Records from a data source:

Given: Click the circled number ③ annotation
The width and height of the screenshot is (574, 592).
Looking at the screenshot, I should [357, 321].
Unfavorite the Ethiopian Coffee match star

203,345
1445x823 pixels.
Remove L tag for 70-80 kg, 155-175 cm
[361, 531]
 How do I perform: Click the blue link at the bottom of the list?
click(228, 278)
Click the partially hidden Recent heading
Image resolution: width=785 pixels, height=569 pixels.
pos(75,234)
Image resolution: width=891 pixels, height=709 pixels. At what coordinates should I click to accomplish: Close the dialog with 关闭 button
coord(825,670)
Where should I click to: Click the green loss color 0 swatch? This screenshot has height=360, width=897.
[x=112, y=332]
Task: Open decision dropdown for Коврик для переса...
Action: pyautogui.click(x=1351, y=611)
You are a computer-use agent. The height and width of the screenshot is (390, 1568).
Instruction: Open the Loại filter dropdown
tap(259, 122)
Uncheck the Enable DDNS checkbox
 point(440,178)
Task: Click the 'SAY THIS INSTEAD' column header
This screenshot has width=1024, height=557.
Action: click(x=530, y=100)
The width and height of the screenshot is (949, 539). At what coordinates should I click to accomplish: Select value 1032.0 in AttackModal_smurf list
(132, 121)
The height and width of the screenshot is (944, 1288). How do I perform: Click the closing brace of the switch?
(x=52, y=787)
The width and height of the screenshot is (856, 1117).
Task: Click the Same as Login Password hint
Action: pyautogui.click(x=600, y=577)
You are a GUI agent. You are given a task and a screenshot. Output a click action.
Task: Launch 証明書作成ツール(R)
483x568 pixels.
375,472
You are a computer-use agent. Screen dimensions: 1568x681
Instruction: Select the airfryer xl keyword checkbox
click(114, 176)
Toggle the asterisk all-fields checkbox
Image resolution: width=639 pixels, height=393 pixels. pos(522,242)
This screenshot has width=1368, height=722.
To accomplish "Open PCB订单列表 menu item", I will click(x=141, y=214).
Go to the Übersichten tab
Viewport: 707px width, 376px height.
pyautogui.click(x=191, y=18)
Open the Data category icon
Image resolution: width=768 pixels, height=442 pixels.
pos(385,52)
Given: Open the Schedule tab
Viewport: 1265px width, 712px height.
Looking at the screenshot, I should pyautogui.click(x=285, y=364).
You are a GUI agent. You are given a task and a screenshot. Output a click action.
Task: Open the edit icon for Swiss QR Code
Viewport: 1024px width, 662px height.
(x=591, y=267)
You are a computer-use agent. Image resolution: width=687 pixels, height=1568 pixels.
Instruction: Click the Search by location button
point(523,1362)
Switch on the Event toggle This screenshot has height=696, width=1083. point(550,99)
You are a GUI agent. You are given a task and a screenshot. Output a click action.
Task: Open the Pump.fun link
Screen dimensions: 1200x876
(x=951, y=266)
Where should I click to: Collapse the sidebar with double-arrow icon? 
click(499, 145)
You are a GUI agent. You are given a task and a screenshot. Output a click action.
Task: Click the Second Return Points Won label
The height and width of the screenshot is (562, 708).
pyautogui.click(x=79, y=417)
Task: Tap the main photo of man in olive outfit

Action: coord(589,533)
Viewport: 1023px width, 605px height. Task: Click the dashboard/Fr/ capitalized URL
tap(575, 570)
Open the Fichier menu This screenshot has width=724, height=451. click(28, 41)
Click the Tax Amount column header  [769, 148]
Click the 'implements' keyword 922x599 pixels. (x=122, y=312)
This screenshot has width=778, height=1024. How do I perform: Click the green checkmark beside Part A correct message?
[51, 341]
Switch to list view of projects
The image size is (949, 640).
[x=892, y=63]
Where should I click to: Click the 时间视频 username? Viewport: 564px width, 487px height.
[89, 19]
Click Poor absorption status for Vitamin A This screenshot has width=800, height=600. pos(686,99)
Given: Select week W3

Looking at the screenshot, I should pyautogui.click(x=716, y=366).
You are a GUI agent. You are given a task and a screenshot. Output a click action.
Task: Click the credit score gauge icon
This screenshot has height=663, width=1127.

### What you have to do
Arrange the records from the line containing "Task: Click the 'SAY" through the line containing "should pyautogui.click(x=285, y=364)." as a JSON list of strings, one string per line, with blank lines omitted.

### Output of the task
[
  "Task: Click the 'SAY THIS INSTEAD' column header",
  "This screenshot has width=1024, height=557.",
  "Action: click(x=530, y=100)",
  "The width and height of the screenshot is (949, 539). At what coordinates should I click to accomplish: Select value 1032.0 in AttackModal_smurf list",
  "(132, 121)",
  "The height and width of the screenshot is (944, 1288). How do I perform: Click the closing brace of the switch?",
  "(x=52, y=787)",
  "The width and height of the screenshot is (856, 1117).",
  "Task: Click the Same as Login Password hint",
  "Action: pyautogui.click(x=600, y=577)",
  "You are a GUI agent. You are given a task and a screenshot. Output a click action.",
  "Task: Launch 証明書作成ツール(R)",
  "483x568 pixels.",
  "375,472",
  "You are a computer-use agent. Screen dimensions: 1568x681",
  "Instruction: Select the airfryer xl keyword checkbox",
  "click(114, 176)",
  "Toggle the asterisk all-fields checkbox",
  "Image resolution: width=639 pixels, height=393 pixels. pos(522,242)",
  "This screenshot has width=1368, height=722.",
  "To accomplish \"Open PCB订单列表 menu item\", I will click(x=141, y=214).",
  "Go to the Übersichten tab",
  "Viewport: 707px width, 376px height.",
  "pyautogui.click(x=191, y=18)",
  "Open the Data category icon",
  "Image resolution: width=768 pixels, height=442 pixels.",
  "pos(385,52)",
  "Given: Open the Schedule tab",
  "Viewport: 1265px width, 712px height.",
  "Looking at the screenshot, I should pyautogui.click(x=285, y=364)."
]